Poll shows slim majority of settlers back Trump plan, despite hostility at top
Settler leadership remains split, with some prominent mayors coming out against US proposal that would okay annexation while paving way for option of Palestinian statehood
Jacob Magid is The Times of Israel's US bureau chief

A poll published Tuesday indicated that a slight majority of Israeli settlers support the Trump peace plan, which envisions Israel annexing all settlements and the Jordan Valley while the remaining territory is conditionally earmarked for a future Palestinian state.
Of the 1,182 settlement residents surveyed by Direct Polls, 56.8% said they either support (23.4%) or lean toward supporting (33.4%) the Trump plan, while 36.1% of respondents say they oppose (20.6%) or lean toward opposing (15.5) it.
The results would appear to show a gap between settler leaders, who have firmly opposed the plan for allowing the possibility of Palestinian statehood, and the settler street, which may be more receptive to the peace proposal revealed earlier this year.
The survey conducted between June 4 and 7 also asked participants to reveal, “based on the details available to you, and compared to all other [peace] proposals, how you would define the Trump plan.” A total of 35.4% of respondents said the plan was good but not perfect, 20.2% said the plan was the best that they would get, 27.6% said it was a bad plan that must be opposed, 9.2% said it was horrible but bearable and 7.5% said they were unsure.
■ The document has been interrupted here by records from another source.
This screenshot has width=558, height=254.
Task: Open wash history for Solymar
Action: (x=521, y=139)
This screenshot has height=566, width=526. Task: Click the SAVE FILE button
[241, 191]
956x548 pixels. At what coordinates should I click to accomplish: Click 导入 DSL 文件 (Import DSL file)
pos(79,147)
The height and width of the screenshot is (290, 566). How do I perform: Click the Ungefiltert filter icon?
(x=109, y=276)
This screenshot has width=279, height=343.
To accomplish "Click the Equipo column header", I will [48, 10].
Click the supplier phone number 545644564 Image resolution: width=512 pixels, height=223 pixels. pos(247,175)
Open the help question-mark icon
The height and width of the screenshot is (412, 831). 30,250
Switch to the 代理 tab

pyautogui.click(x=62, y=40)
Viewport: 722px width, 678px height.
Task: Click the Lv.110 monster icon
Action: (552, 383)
Asked whether they thought the Trump plan would lead to the establishment of a Palestinian state, 35.7% of respondents said they were sure the plan would not result in the creation of Palestine, 18.8% said it would depend on who is in the White House, 11.5% said it would depend on who is in the Prime Minister’s Office, 8.8% said they were sure it would end with a Palestinian state and 25.1% said they did not know.
The survey’s margin of error was 3.1%. Direct Polls said it used an unspecified “digital panel system” to ensure only Israelis living in the West Bank were polled, but declined to elaborate further and refused to reveal its methodology.
The organization’s pollsters Shlomo Filber and Tzuriel Sharon said a settler group commissioned the survey, but they declined to identify the organization.
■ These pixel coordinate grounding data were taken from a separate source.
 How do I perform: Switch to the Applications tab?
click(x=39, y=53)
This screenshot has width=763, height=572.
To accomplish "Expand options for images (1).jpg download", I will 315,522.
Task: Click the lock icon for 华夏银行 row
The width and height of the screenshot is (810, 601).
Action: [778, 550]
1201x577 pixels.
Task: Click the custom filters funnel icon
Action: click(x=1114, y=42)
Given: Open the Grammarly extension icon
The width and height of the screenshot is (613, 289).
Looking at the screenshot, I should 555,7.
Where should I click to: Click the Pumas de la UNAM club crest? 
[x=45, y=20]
Responding to the survey’s results, Efrat Mayor Oded Revivi, who leads a group of at least nine West Bank mayors who have voiced support for the Trump plan, said the poll proves that most settlers “understand the one-time opportunity that Israel has to apply Israeli law” to large areas of the West Bank.
He said in a statement that Israelis in the West Bank understand “that the window of opportunity with such a sympathetic US administration is quite narrow and that we must act fast.”
“It seems to me that the representatives acting on the public’s behalf should act accordingly and bring about the promotion of the plan,” he added, in apparent reference to an opposing camp of 10 settler leaders led by the head of the Yesha umbrella settlement council, which has spoken out ardently against the Trump proposal.

Revivi has said a majority of the 24 settler mayors support the plan, explaining that the handful of council chairmen who have not voiced an opinion on the matter were supportive behind closed doors.
What the survey did not test was the importance of the issue among settlers. In a Channel 12 poll earlier this month, only eight percent of respondents who identified as right-wing said enacting Israeli sovereignty in the West Bank is the government’s most important task at hand. Sixty-eight percent said that the ongoing economic crisis was the most burning issue and 14% flagged the coronavirus pandemic as most urgent. The poll surveyed Israelis on both sides of the Green Line, though.
Settler leaders who spoke to The Times of Israel have offered slightly varying opinions regarding whether their constituents support the plan. But all of them are in agreement that the issue is not particularly burning for the residents.